Top of Provided records

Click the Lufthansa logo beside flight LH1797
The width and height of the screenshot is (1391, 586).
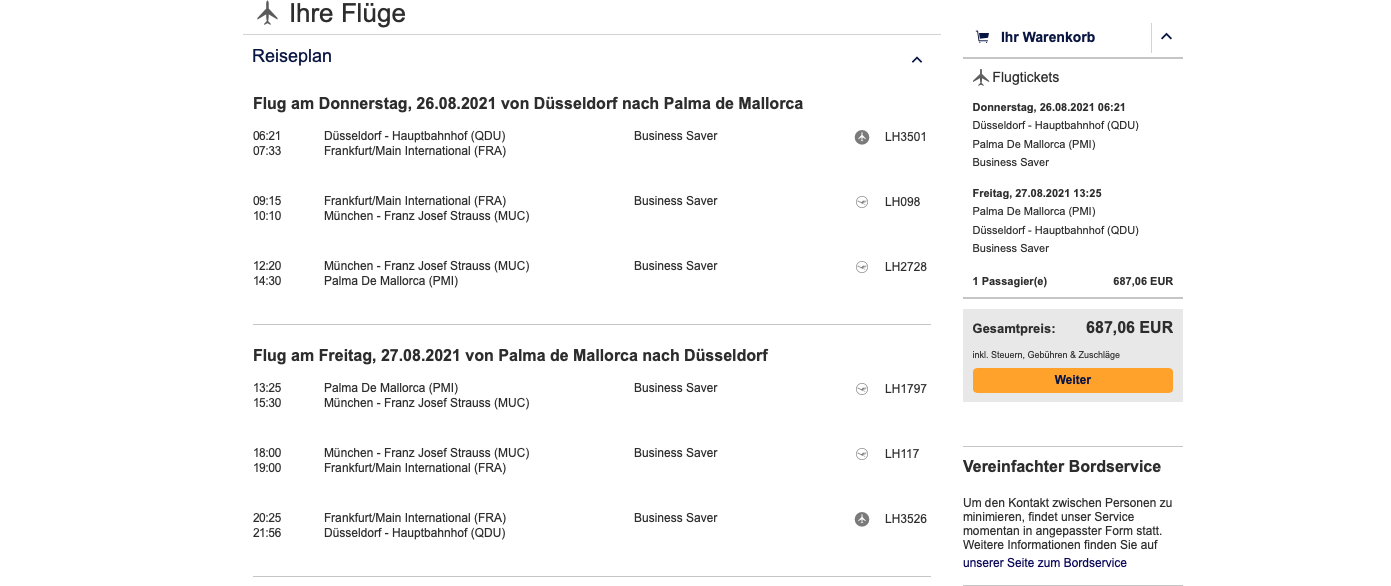(862, 389)
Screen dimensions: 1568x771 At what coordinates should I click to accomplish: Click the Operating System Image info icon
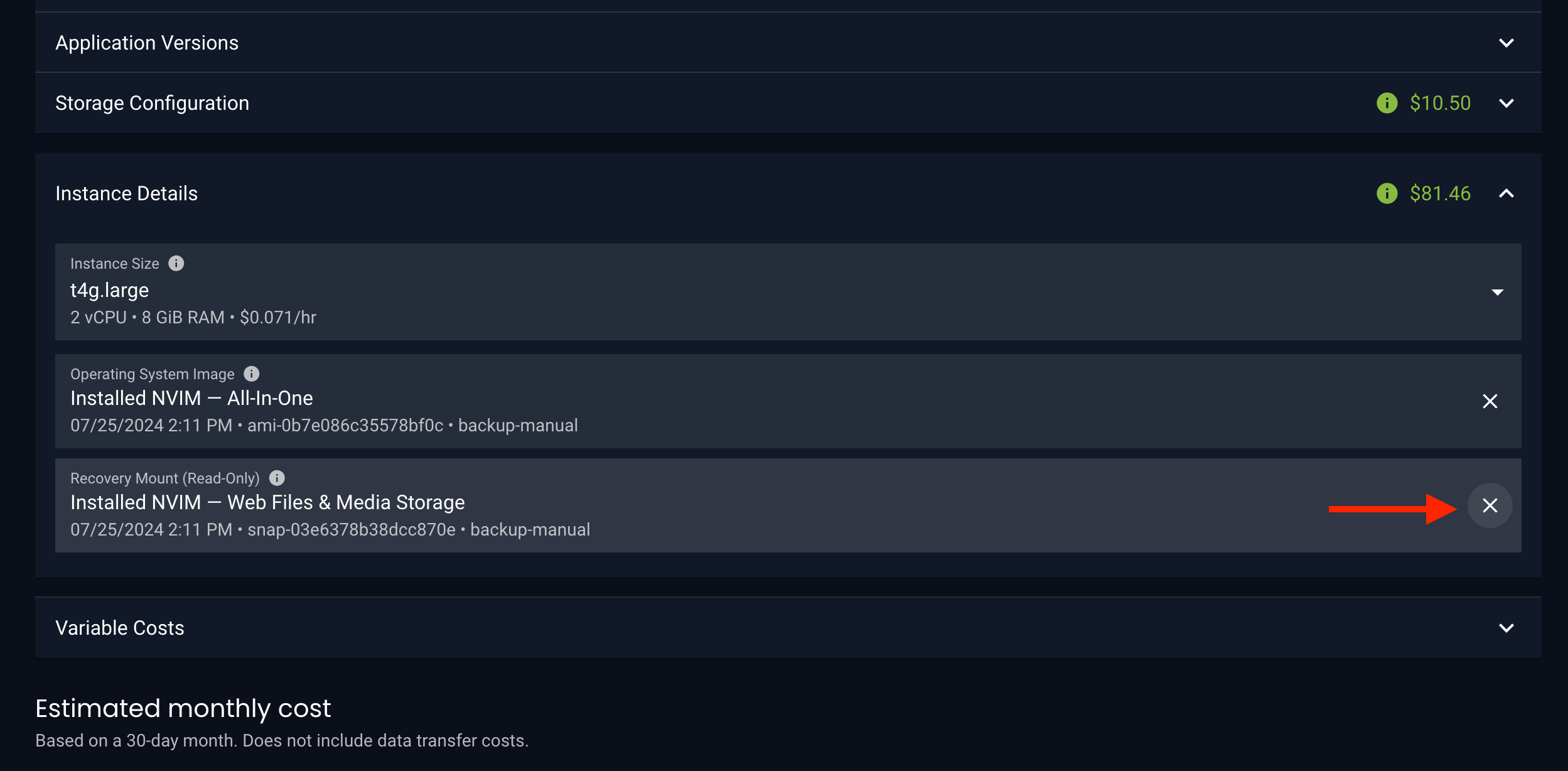252,374
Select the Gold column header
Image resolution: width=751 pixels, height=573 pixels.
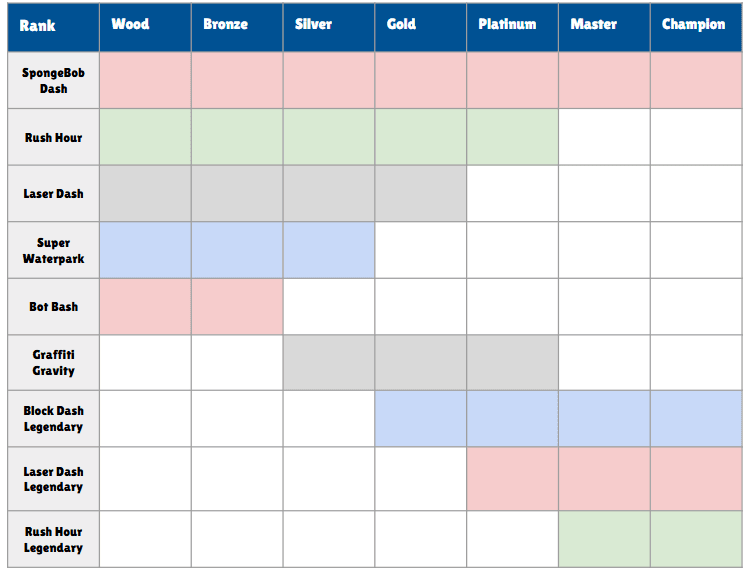coord(421,27)
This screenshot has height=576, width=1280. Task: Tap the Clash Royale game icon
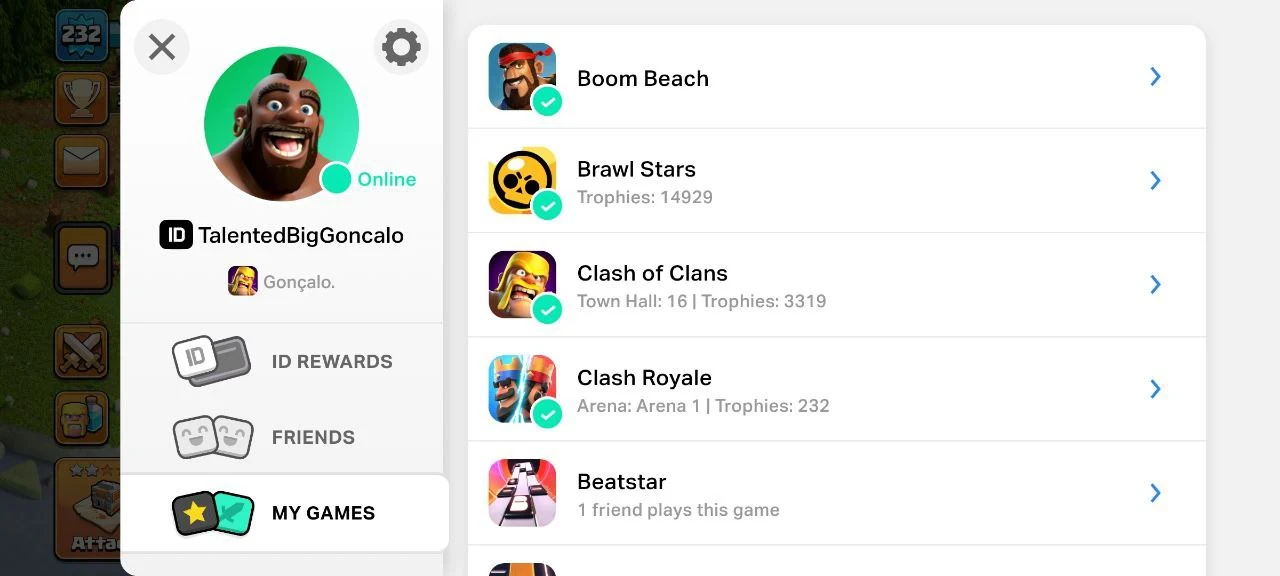(x=522, y=389)
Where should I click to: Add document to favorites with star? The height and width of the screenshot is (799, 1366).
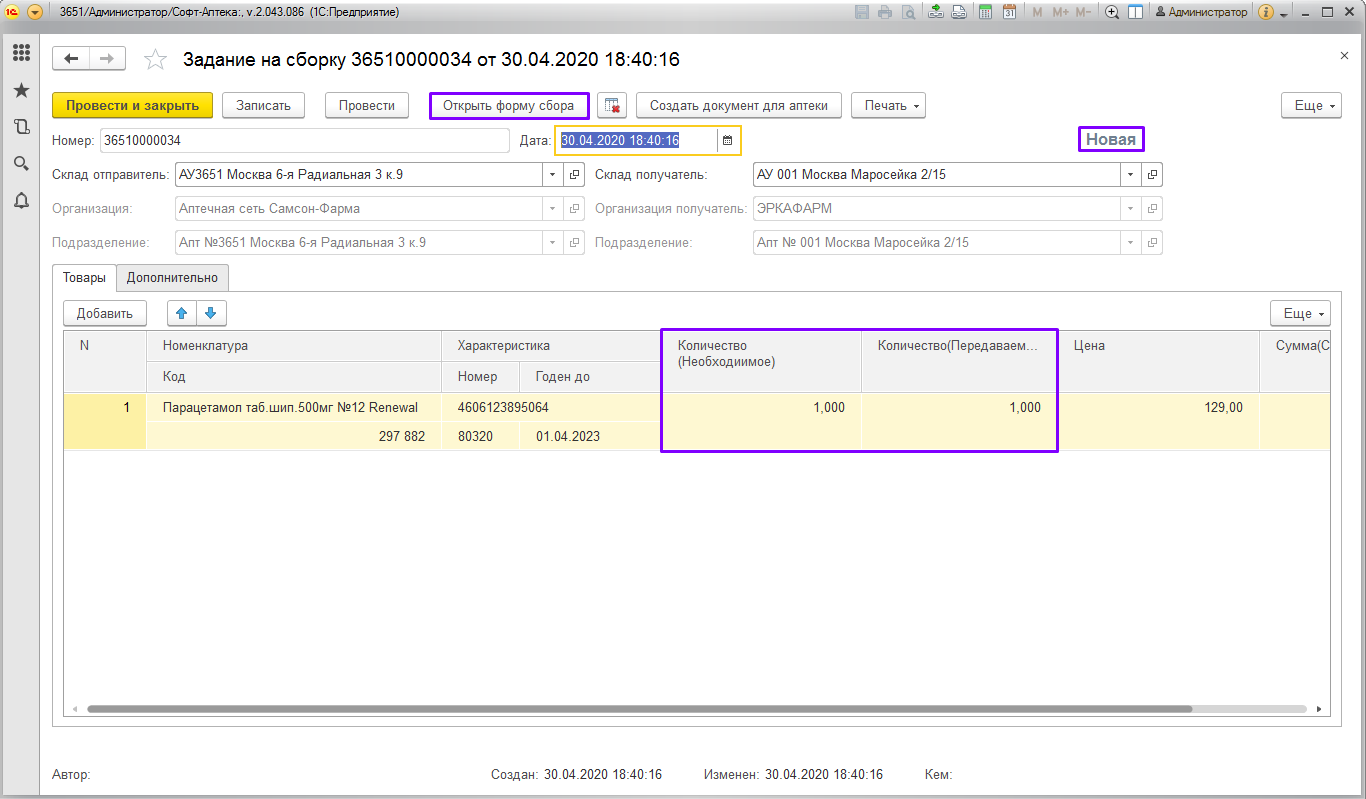pos(155,60)
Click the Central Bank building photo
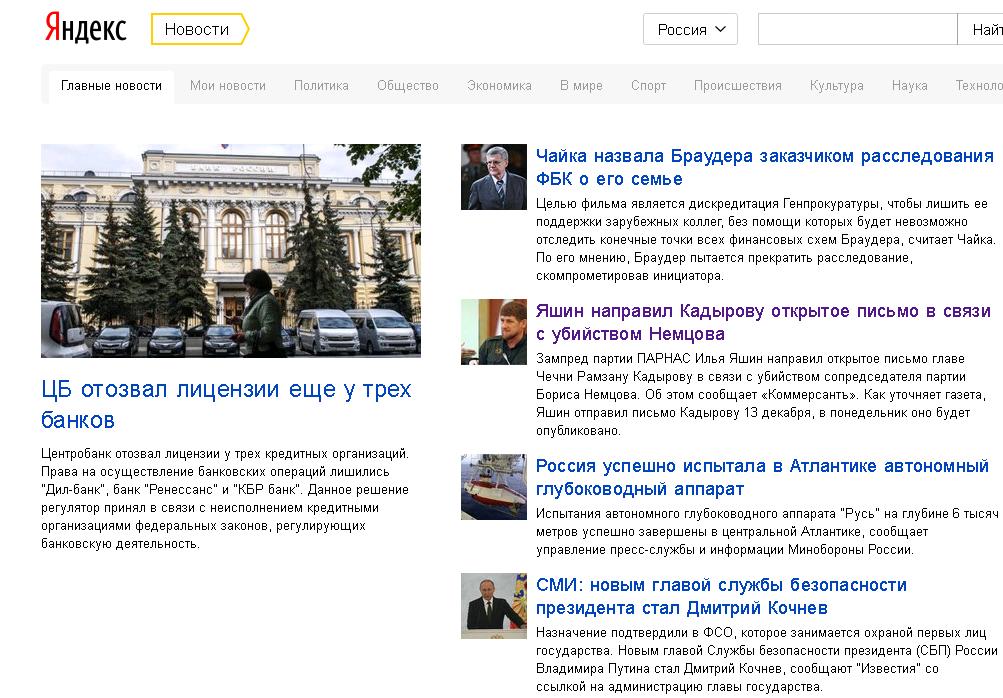Image resolution: width=1003 pixels, height=698 pixels. (231, 251)
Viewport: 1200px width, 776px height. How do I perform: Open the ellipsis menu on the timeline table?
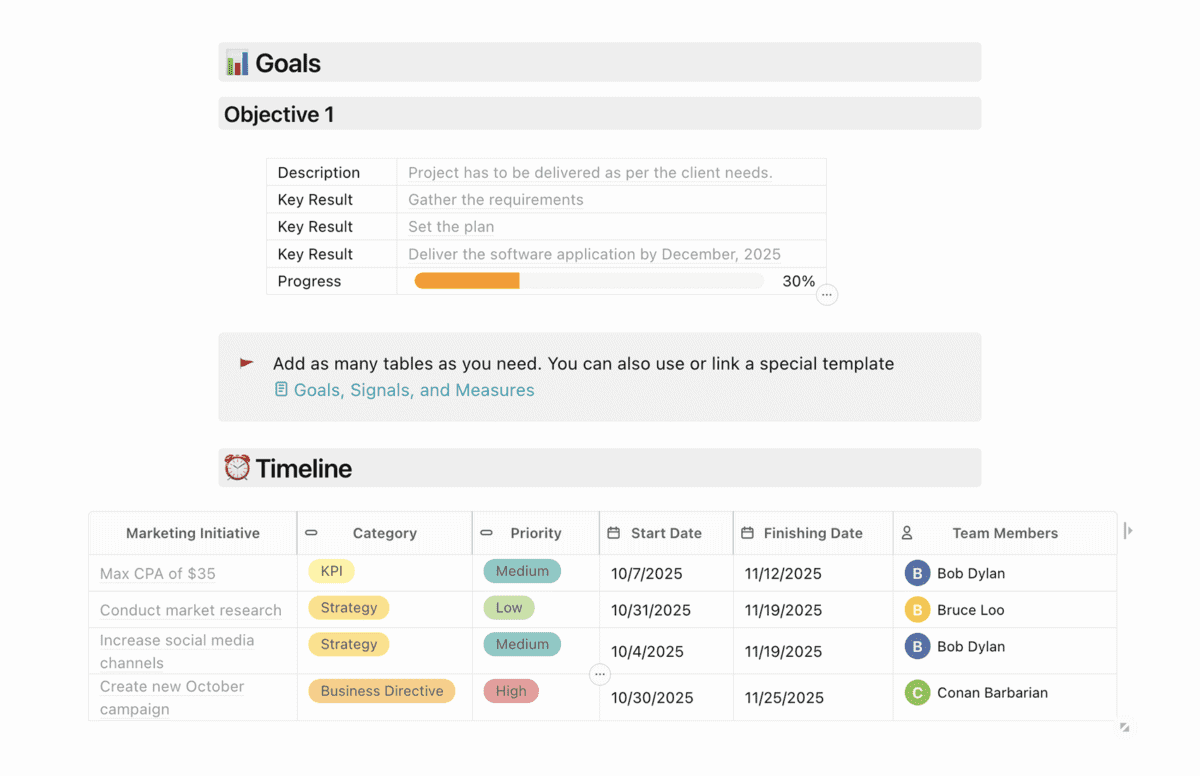(600, 674)

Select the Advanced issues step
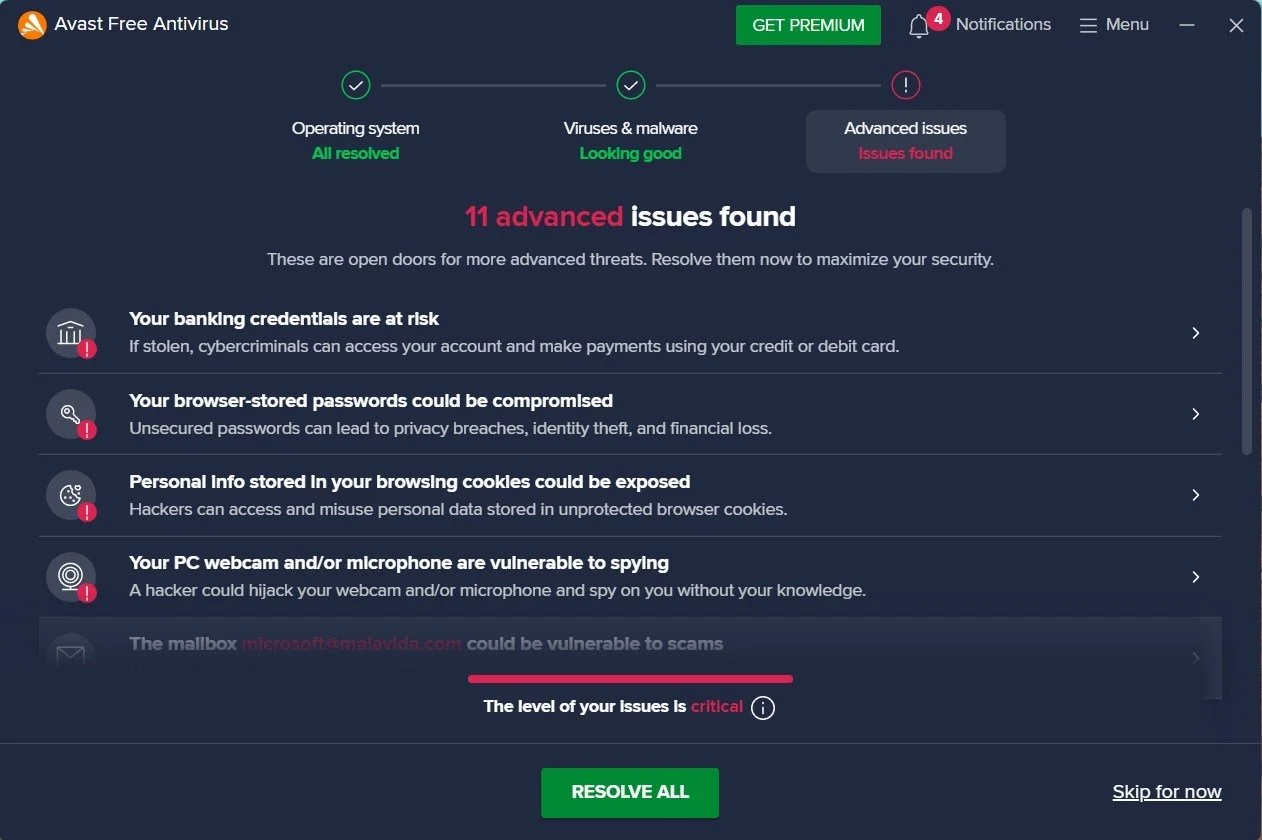(x=905, y=140)
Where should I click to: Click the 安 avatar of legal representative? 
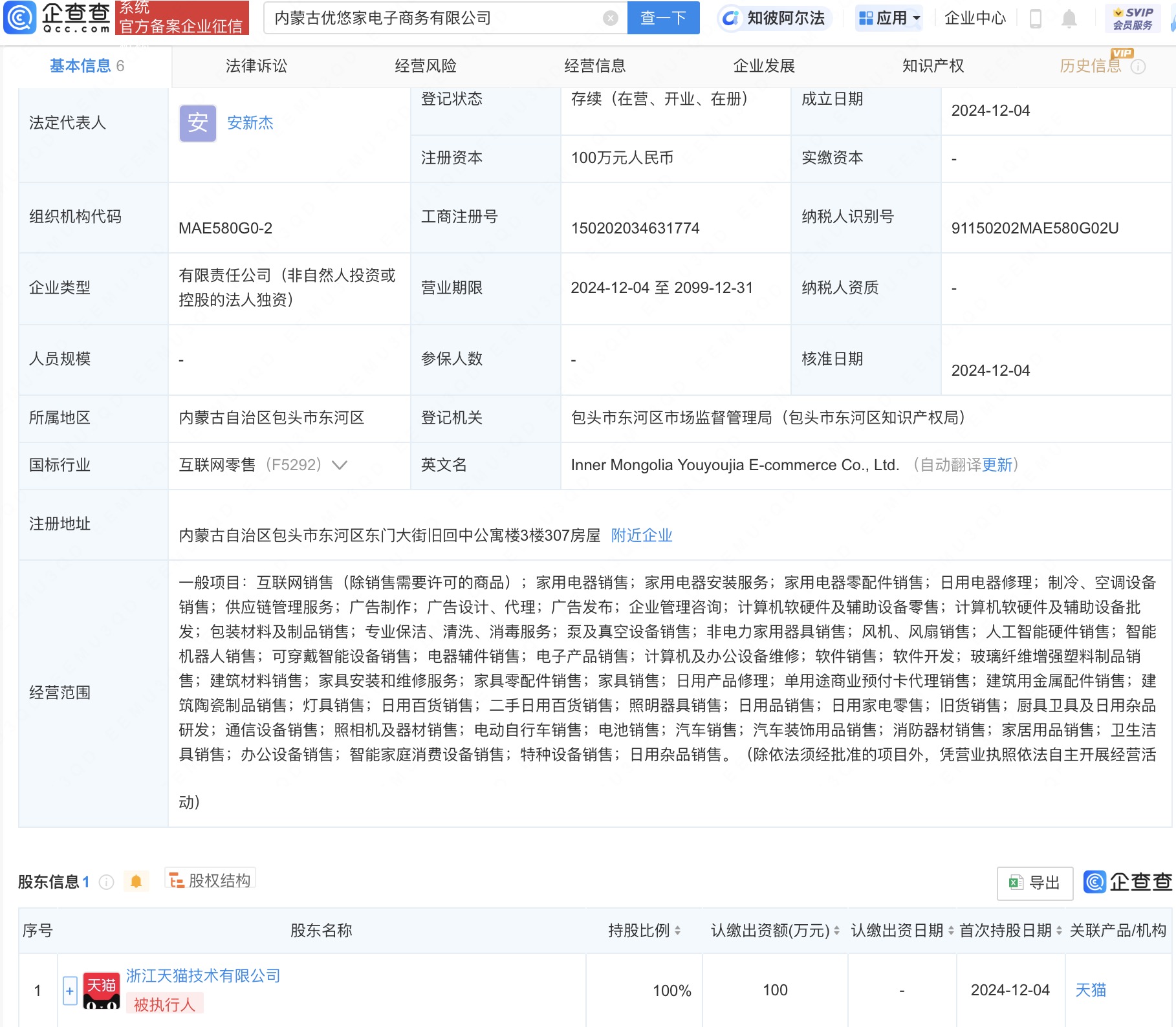coord(197,123)

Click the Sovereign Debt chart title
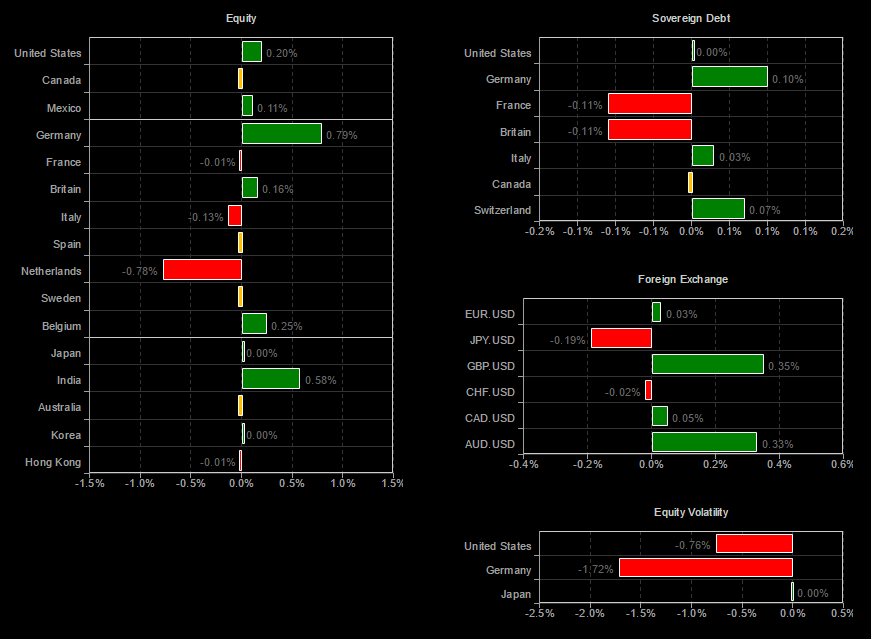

Bottom of Provided records

## Work item:
Your answer must be an exact copy of the records, minus any pictures.

## Exercise result:
Click the Lufthansa logo beside flight LH1797
The width and height of the screenshot is (1391, 586).
(862, 389)
Screen dimensions: 1568x771 At what coordinates should I click to accomplish: Click the Operating System Image info icon
252,374
Select the Gold column header
Image resolution: width=751 pixels, height=573 pixels.
coord(421,27)
This screenshot has height=576, width=1280. Task: Tap the Clash Royale game icon
(x=522, y=389)
Where should I click to: Add document to favorites with star? The height and width of the screenshot is (799, 1366).
pos(155,60)
Click the Central Bank building photo
Image resolution: width=1003 pixels, height=698 pixels. (231, 251)
Viewport: 1200px width, 776px height. How do I perform: Open the ellipsis menu on the timeline table?
(600, 674)

Select the Advanced issues step
(x=905, y=140)
Where should I click to: Click the 安 avatar of legal representative? 
coord(197,123)

Click the Sovereign Debt chart title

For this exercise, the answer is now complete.